Please rewrite the lines below, replacing "label" with "caption" and changing nothing else. Leave the pictures out.

Items from a data source:
== == ==

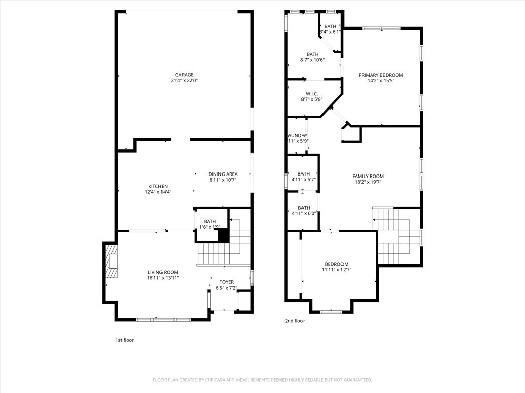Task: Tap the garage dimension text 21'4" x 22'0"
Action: (184, 81)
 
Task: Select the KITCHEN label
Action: (158, 186)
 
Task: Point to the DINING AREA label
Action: (223, 174)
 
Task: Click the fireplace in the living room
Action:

== == ==

Correct result:
Task: Tap the garage dimension text 21'4" x 22'0"
Action: (184, 81)
 
Task: Select the KITCHEN caption
Action: (158, 186)
 
Task: Point to the DINING AREA caption
Action: (223, 174)
 
Task: Click the fireplace in the living room
Action:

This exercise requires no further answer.